Biologically equivalent substitutive technology: what is needed to manufacture pluripotent stem cells for next-generation platforms for discovery and therapy

The unparalleled breadth of human embryo and induced pluripotent stem cell competence for growth and differentiation is the cornerstone upon which aspirations to use these cells to develop next-generation platforms for discovery and therapy are based. To date, research has predominantly focused on understanding the intrinsic and extrinsic determinants of these competences from the study of development and tissue homeostasis. However, in order to progress this knowledge to the point of actually delivering on the applications in drug discovery and regenerative medicine, commonly promised by academic scientists in the field, it is necessary to improve the efficacy, safety and cost–effectiveness of the systems that currently exist to cultivate them. This begins with the frank acknowledgement that pluripotent stem cells, and all cells that are derived from them, are and will always be artefacts of culture. Thus, although knowledge of mechanisms governing cell lineage specification and behavior in developing and formed tissues is certainly an important foundation upon which to base manipulations – this knowledge can also unnecessarily limit paradigms for how to control the growth and differentiation of pluripotent stem cells ex vivo.

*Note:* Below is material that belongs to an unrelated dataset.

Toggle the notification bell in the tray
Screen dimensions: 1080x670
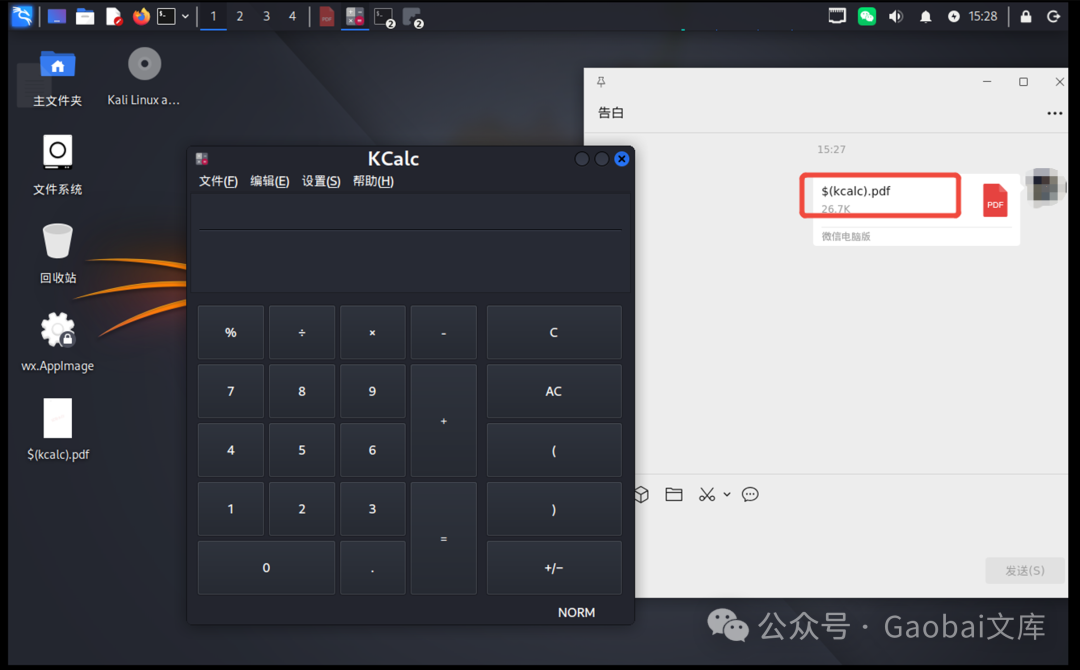click(925, 16)
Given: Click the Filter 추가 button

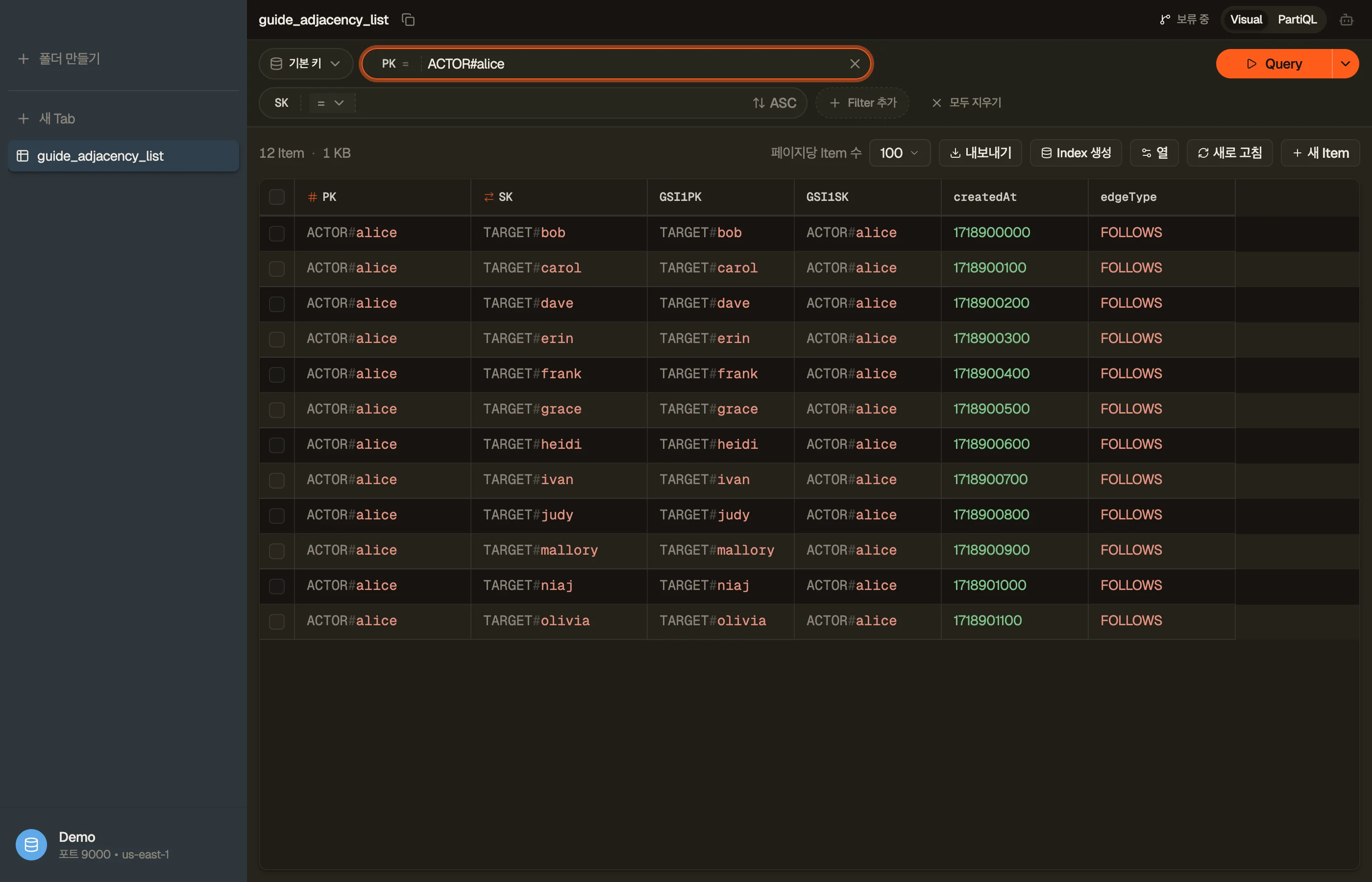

This is made clear by the resounding success of genetic and chemical manipulations that can induce a pluripotent cell phenotype in the first place, and corollary achievements in direct cell conversion, which forces a rethink of long-held dogma concerning cell fate hierarchies [1]. The efficacy, safety and cost–effectiveness of any cell culture system hinges on the quality and consistency of the components upon which it is based, which ultimately relies on the extent to which they are biochemically and physically defined, affordably manufactured and available.